I had a chance to work with this NoSQL timeseries database. So, I thought of sharing a simple framework. Use Lambda to ingest data from S3 into an AWS TimeStream, then remotely run queries from your local Pycharm.
Architecture Diagram:
What’s happening on the architecture diagram:
This is the more elaborated version of how to ingest both real-time and batch data concurrently using a single Lambda.
Let’s first examine the tech stack, which consist of:
- AWS S3
- AWS Lambda
- AWS CloudWatch
- AWS TimeStream
- Pycharm
We will now unload the source CSV data into the S3 Raw Source bucket. That will trigger the splitting lambda. In the Lambda Console, we can set the trigger to a specific S3 bucket using EventBridge.
Purpose of Splitter Lambda:
Assume that when it comes to batch data, the file size can vary from MB to GB. The Lambda’s total memory is 10240 MB, and during the transformation and ingestion, it can only safely process files up to 200 MB in size. As a result, this lambda will break large files into chunks of processable files based on the user-provided size.
For instance, the lambda specifies a size limit of 200 MB. If the file size surpasses this limit, the file chunks it and loads it into the S3 Structured Source. If not, it loads the original file into the S3 Structured Source Bucket, using date partitioning to create folders.

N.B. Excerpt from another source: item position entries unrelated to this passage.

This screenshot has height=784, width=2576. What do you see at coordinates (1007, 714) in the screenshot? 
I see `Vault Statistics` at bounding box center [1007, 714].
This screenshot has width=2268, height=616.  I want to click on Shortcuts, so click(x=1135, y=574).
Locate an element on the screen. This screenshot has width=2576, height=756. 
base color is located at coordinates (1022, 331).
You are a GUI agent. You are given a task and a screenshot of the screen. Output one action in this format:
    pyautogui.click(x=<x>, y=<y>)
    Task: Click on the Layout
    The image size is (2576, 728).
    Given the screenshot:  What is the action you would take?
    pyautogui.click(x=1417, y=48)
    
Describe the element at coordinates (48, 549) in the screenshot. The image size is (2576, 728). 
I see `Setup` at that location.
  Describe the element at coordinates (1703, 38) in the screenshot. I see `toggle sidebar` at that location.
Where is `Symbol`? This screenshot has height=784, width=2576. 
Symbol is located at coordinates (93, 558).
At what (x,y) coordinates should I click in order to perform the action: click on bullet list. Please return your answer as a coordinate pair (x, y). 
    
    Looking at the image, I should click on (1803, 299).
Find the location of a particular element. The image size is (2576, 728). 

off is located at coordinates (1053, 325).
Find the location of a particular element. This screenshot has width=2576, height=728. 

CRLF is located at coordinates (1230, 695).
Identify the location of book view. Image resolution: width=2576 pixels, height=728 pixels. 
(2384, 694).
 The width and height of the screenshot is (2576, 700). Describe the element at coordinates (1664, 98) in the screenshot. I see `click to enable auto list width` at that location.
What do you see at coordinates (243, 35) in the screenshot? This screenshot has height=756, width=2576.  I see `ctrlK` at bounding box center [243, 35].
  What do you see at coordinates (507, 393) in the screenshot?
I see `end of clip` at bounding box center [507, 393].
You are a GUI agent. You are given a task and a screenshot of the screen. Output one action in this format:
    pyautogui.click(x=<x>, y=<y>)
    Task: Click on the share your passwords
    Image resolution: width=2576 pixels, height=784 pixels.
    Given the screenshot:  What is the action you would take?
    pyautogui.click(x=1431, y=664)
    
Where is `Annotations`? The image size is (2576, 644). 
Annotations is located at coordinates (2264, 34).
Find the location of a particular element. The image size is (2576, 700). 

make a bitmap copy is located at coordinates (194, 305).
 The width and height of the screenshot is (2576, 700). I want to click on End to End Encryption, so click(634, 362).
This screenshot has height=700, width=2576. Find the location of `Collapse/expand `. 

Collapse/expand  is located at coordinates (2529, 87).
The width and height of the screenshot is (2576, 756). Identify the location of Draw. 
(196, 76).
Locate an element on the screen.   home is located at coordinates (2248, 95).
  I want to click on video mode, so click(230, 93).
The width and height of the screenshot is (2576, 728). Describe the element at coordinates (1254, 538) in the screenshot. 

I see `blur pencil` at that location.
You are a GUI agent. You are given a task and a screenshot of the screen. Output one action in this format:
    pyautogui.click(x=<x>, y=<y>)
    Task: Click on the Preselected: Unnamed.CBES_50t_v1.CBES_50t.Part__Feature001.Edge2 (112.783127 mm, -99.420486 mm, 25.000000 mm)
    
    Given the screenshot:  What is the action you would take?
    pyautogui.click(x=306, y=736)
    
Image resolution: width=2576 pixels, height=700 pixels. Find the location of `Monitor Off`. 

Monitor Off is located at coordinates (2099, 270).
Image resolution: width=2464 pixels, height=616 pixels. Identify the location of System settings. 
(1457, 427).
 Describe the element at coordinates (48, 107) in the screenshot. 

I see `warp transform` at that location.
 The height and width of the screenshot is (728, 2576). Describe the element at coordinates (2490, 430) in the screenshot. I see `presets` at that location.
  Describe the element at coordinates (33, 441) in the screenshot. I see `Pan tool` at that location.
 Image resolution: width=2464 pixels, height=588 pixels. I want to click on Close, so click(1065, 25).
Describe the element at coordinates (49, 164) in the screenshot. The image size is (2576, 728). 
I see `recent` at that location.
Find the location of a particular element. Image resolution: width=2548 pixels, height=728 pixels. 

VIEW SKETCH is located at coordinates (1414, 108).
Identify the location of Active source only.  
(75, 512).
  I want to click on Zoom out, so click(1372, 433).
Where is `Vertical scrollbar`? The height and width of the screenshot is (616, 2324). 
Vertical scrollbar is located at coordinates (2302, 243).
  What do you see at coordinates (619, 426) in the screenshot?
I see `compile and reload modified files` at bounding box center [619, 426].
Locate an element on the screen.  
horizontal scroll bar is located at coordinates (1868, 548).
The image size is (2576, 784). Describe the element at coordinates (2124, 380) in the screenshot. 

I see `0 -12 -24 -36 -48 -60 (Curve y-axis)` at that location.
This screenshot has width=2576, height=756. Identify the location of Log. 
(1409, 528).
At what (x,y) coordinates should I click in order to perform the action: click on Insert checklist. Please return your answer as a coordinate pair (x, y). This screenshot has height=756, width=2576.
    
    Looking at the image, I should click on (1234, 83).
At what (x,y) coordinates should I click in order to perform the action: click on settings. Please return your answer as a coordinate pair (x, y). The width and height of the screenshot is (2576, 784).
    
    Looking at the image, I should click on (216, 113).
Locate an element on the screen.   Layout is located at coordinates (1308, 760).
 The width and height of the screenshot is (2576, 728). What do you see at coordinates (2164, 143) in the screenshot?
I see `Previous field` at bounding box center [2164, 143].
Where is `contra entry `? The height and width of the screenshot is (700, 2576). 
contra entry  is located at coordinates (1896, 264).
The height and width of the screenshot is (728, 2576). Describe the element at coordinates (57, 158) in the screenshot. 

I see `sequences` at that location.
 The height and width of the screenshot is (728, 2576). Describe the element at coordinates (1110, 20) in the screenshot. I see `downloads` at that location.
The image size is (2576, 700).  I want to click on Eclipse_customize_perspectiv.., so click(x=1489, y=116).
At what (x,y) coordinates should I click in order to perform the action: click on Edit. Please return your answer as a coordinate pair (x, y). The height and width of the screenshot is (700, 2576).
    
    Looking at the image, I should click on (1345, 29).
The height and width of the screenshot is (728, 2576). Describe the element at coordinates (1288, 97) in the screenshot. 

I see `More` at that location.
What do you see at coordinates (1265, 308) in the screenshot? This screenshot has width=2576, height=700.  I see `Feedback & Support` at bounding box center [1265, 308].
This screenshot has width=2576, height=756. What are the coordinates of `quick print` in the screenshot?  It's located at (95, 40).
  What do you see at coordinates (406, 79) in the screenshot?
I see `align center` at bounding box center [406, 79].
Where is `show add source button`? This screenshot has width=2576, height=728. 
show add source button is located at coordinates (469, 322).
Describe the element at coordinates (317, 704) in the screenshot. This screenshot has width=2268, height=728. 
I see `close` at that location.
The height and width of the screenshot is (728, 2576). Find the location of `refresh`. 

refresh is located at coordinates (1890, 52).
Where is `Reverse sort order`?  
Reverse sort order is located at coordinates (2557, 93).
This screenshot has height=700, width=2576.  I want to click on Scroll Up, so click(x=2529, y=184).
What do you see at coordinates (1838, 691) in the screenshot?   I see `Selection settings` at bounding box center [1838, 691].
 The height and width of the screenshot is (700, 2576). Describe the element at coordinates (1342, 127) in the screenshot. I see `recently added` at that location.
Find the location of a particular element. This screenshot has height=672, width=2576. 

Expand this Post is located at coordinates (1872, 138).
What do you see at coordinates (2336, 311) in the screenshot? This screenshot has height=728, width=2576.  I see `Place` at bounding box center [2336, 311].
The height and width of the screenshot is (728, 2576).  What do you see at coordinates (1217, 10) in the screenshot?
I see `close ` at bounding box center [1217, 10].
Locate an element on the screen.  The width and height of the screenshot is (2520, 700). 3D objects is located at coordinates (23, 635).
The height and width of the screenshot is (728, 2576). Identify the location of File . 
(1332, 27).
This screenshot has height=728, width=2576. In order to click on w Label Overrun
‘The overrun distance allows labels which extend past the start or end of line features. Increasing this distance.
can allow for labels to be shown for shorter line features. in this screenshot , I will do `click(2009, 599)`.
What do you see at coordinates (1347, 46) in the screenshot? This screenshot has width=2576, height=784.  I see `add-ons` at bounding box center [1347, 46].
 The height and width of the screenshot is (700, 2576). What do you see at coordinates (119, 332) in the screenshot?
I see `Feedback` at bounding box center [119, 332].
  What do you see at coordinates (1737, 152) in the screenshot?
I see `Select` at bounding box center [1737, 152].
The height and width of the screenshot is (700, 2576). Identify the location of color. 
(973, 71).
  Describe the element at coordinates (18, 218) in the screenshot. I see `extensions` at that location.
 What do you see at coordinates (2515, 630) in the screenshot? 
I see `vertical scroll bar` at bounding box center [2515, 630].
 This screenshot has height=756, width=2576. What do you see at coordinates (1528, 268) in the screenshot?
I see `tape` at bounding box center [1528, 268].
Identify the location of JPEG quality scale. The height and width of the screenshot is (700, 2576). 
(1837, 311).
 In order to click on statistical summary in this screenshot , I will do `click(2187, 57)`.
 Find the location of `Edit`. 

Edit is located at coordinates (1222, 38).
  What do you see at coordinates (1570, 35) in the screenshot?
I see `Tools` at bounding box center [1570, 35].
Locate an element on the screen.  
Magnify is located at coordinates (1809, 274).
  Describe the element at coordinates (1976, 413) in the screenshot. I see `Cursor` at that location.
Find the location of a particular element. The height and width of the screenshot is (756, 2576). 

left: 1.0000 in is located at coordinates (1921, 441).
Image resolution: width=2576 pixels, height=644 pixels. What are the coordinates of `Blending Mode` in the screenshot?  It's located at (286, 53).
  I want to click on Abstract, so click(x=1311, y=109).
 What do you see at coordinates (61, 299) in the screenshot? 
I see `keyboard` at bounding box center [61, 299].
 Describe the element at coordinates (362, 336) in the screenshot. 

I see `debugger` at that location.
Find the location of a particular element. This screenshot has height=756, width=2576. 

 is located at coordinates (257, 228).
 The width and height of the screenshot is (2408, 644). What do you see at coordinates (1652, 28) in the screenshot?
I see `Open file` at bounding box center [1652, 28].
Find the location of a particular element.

Below is the Python script that splits large files into chunks based on the provided size.
import boto3
import json
import os
import csv
import io
import datetime
import re
import awswrangler as wr
import numpy as np
s3 = boto3.client('s3')
def lambda_handler(event, context):
## Attributes extraction from parameters
# Destination Bucket name
dest_bucket = os.environ['bucket_name']
## Extraction of Source Path
event_result = event['Records']
bucket_name = ''.join([sub['s3']['bucket']['name'] for sub in event_result])
object_name = ''.join([sub['s3']['object']['key'] for sub in event_result])
path = "s3://" + bucket_name + "/" + object_name
## Gets the required file
size_reader = s3.get_object(Bucket=bucket_name, Key=object_name)
## Providing the required size to chunk
chunk_size = 200 * 1024 * 1024
## Reading data from Source
df = wr.s3.read_csv(path)
## partition for upload split DataFrame to S3
today = datetime.datetime.now()
datim = today.strftime("%Y%m%dT%H%M%S")
year = today.strftime("%Y")
month = today.strftime("%m")
day = today.strftime("%d")
## Getting the size value of the file
file_size = size_reader['ContentLength']
if file_size > chunk_size:
## Logic for splitting the actual size value into chunks based on chunk_size variable
num_chunks = file_size // chunk_size + 1
## Using numpy's array_split function the dataframe is splitted into chunks of df's
chunks = np.array_split(df, num_chunks)
## The chunked datframes is uploaded to S3 under the loop
for i, chunk in enumerate(chunks):
chunk_data = chunk.to_csv(index=False)
output = "raw_source/" + year + "/" + month + "/" + day + "/" + desired_name + "/" + "part" + str(i + 1) + "-" + desired_name + ".csv"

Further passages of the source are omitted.